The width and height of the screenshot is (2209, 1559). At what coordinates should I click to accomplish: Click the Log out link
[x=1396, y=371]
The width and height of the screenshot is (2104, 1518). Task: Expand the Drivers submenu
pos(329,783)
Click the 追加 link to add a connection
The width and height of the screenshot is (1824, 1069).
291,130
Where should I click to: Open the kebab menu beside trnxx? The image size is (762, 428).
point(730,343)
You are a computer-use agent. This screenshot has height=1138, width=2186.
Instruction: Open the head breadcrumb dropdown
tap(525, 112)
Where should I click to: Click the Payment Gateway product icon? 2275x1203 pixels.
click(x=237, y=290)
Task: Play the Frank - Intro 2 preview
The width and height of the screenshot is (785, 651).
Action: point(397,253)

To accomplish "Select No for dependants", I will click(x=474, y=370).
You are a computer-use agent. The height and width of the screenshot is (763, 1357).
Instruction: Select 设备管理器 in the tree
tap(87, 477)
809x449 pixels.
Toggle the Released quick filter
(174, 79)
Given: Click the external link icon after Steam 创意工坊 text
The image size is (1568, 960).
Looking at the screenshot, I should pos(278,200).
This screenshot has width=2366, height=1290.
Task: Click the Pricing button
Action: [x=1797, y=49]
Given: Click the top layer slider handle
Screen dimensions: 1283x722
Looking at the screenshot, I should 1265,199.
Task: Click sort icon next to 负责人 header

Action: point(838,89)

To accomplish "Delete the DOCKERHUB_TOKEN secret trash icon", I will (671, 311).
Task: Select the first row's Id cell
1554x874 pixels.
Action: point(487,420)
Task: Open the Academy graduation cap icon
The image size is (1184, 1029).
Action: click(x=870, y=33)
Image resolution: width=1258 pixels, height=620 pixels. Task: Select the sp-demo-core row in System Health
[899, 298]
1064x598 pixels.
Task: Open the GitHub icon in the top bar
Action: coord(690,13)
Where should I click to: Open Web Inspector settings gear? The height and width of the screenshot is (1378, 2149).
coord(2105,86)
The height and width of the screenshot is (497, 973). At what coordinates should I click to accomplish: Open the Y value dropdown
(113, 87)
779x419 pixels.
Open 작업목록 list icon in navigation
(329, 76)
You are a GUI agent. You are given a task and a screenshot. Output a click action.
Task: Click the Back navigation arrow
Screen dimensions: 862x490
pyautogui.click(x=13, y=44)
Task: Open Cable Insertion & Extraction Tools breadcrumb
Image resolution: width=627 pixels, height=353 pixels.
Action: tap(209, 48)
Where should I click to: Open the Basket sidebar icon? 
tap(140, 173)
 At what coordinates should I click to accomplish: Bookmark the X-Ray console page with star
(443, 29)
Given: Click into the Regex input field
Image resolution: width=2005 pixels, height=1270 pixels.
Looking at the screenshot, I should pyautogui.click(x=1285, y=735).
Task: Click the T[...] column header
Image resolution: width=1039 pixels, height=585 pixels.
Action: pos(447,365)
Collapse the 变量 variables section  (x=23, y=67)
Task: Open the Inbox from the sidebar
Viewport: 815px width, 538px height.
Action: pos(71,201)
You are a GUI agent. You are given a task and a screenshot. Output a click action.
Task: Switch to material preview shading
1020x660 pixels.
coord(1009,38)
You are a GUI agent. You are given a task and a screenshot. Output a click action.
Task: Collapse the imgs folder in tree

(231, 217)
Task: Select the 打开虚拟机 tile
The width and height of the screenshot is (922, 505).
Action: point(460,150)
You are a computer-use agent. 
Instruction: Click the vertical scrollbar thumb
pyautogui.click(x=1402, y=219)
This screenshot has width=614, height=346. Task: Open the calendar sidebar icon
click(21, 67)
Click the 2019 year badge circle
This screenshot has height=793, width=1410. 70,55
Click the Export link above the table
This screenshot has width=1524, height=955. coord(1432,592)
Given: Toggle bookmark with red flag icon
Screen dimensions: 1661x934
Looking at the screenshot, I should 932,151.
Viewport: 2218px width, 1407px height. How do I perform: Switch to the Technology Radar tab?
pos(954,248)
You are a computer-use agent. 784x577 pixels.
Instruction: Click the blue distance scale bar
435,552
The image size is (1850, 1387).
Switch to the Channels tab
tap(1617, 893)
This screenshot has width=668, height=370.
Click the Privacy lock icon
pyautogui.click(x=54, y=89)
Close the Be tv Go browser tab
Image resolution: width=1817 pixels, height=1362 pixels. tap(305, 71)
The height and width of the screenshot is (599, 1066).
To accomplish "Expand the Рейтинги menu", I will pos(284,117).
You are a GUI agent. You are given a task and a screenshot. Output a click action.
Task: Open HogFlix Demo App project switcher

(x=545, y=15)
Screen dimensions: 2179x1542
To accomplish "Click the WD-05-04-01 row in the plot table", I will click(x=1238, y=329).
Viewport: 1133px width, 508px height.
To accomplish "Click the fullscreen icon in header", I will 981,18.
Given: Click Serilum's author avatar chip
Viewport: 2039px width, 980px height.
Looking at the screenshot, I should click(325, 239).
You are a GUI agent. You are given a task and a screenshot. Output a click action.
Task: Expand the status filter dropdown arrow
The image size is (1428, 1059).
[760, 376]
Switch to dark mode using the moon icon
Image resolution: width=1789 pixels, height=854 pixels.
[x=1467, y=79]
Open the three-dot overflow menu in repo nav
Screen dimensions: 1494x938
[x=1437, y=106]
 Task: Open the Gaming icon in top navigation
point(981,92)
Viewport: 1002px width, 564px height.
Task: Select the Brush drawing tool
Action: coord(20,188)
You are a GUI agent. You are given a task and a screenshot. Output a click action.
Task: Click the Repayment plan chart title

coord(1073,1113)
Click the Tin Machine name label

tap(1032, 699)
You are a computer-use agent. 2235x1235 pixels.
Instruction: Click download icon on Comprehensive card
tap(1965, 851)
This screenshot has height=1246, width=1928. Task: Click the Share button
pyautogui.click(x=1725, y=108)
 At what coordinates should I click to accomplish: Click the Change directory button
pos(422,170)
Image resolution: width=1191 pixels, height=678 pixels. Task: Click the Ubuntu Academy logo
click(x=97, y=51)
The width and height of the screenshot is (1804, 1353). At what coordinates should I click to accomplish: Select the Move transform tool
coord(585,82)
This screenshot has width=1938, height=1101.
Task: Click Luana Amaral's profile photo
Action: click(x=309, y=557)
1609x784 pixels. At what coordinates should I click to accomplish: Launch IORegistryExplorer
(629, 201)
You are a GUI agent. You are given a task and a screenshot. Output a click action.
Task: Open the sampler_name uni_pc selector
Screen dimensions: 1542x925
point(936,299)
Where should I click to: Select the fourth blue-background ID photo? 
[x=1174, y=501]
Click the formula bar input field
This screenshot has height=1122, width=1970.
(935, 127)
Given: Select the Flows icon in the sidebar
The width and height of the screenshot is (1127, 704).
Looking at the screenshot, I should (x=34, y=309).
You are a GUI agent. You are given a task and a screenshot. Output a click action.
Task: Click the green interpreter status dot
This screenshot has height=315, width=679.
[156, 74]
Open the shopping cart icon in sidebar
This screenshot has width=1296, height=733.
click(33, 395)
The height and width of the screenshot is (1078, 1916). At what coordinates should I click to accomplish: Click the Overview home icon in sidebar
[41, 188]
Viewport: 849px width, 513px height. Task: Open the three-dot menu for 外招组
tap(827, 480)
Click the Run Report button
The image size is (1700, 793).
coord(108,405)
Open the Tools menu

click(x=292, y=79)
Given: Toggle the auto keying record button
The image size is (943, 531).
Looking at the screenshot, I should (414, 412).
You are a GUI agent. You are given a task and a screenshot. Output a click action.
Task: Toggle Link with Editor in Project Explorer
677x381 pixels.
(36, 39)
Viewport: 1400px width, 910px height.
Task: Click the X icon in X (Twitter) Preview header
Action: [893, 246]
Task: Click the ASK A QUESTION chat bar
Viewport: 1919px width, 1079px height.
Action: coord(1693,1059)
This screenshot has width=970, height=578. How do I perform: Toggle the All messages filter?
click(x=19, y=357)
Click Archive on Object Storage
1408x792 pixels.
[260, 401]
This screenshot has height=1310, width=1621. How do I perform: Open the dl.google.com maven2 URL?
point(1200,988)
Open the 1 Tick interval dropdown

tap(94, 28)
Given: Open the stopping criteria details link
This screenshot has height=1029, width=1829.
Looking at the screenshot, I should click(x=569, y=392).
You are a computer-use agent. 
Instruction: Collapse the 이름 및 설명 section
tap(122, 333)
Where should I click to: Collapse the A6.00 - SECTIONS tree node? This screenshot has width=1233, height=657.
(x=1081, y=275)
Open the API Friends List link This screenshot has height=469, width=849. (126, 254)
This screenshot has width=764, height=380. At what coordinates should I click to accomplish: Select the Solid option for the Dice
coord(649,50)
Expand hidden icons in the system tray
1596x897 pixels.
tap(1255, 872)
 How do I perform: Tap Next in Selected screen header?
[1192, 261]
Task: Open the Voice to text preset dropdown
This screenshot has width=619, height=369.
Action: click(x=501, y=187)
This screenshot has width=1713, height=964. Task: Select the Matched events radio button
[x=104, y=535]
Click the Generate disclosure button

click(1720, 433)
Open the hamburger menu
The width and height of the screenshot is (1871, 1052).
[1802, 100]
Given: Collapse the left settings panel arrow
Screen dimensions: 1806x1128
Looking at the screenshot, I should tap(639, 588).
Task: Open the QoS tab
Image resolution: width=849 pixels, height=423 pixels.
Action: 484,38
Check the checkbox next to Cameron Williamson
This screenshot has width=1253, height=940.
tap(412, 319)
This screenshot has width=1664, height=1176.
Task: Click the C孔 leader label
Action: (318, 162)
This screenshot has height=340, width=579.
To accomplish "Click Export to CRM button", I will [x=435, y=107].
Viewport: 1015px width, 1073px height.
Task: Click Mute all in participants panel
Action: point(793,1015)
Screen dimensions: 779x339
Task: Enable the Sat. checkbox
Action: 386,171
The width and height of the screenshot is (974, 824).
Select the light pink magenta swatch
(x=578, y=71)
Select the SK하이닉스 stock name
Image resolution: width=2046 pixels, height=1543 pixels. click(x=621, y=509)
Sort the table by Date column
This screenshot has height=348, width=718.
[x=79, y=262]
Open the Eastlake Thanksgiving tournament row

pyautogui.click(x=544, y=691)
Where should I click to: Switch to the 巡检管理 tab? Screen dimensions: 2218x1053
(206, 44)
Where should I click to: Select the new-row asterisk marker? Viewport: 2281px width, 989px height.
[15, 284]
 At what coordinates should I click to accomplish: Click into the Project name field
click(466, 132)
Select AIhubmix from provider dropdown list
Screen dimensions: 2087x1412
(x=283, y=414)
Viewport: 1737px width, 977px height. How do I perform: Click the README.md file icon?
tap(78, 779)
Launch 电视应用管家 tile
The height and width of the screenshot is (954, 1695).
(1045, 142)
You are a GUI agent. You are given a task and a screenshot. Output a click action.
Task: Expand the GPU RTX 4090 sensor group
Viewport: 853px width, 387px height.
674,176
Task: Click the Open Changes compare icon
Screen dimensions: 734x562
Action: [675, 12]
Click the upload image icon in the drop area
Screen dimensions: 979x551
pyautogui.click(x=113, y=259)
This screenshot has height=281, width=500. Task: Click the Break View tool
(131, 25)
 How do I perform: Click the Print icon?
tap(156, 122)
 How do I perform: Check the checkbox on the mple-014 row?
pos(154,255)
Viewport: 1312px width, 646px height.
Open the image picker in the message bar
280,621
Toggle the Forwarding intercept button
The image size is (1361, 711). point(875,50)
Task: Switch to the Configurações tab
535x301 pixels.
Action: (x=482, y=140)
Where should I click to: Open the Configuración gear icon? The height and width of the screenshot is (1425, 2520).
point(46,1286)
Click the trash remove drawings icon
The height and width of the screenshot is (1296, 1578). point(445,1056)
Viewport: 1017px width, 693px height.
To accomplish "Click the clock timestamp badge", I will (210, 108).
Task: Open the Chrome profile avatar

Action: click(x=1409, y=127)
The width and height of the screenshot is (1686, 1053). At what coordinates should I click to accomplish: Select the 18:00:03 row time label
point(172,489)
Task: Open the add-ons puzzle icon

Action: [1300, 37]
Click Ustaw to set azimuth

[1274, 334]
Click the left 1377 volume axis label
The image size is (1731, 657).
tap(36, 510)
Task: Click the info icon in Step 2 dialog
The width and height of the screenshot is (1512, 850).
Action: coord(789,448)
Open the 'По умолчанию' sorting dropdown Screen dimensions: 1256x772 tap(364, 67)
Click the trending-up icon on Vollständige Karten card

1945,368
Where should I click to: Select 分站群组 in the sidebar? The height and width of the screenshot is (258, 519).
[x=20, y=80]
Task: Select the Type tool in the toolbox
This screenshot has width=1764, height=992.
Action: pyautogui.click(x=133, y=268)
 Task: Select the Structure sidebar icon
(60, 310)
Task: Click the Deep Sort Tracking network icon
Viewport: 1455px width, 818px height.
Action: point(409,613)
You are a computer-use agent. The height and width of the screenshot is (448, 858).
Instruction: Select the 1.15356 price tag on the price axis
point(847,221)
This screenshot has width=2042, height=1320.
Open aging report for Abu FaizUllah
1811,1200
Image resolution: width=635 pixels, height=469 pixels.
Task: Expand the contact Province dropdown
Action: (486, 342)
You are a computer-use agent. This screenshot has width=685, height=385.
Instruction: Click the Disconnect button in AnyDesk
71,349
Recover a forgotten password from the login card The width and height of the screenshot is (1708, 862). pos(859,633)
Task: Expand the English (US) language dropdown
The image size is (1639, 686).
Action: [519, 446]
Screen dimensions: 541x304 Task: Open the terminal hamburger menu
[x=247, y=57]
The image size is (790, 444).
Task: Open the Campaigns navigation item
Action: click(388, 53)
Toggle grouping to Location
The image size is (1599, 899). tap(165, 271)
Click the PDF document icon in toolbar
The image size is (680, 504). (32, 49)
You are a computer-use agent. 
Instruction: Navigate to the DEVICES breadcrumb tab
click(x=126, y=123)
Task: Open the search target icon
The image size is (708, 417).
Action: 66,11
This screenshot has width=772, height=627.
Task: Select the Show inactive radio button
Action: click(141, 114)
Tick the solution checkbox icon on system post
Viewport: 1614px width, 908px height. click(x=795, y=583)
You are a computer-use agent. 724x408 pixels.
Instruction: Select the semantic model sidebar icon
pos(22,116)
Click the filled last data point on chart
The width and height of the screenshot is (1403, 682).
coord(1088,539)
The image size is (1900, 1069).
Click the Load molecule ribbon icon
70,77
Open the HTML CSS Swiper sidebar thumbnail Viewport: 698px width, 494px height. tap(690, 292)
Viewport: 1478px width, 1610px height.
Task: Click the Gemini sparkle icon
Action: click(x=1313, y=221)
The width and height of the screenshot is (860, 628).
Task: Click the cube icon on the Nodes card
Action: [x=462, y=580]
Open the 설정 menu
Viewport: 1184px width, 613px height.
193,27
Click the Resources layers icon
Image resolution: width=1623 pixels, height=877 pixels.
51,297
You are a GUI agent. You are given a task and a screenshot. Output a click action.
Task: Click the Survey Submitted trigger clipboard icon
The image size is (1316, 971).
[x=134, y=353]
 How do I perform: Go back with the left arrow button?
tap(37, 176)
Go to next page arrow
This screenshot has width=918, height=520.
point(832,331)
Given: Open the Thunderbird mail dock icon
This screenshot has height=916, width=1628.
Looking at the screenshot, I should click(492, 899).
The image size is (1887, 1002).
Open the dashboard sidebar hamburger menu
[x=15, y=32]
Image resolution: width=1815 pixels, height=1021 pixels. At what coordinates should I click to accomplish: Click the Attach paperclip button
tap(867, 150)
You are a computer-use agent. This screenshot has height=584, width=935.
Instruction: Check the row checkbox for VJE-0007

··········

## WORK ITEM
Print, from the entries above, the line with "This screenshot has width=1713, height=964.", the line with "Task: Open the QoS tab" and all lines between them, exactly and with nothing else.

## SOLUTION
This screenshot has width=1713, height=964. Task: Select the Matched events radio button
[x=104, y=535]
Click the Generate disclosure button

click(1720, 433)
Open the hamburger menu
The width and height of the screenshot is (1871, 1052).
[1802, 100]
Given: Collapse the left settings panel arrow
Screen dimensions: 1806x1128
Looking at the screenshot, I should tap(639, 588).
Task: Open the QoS tab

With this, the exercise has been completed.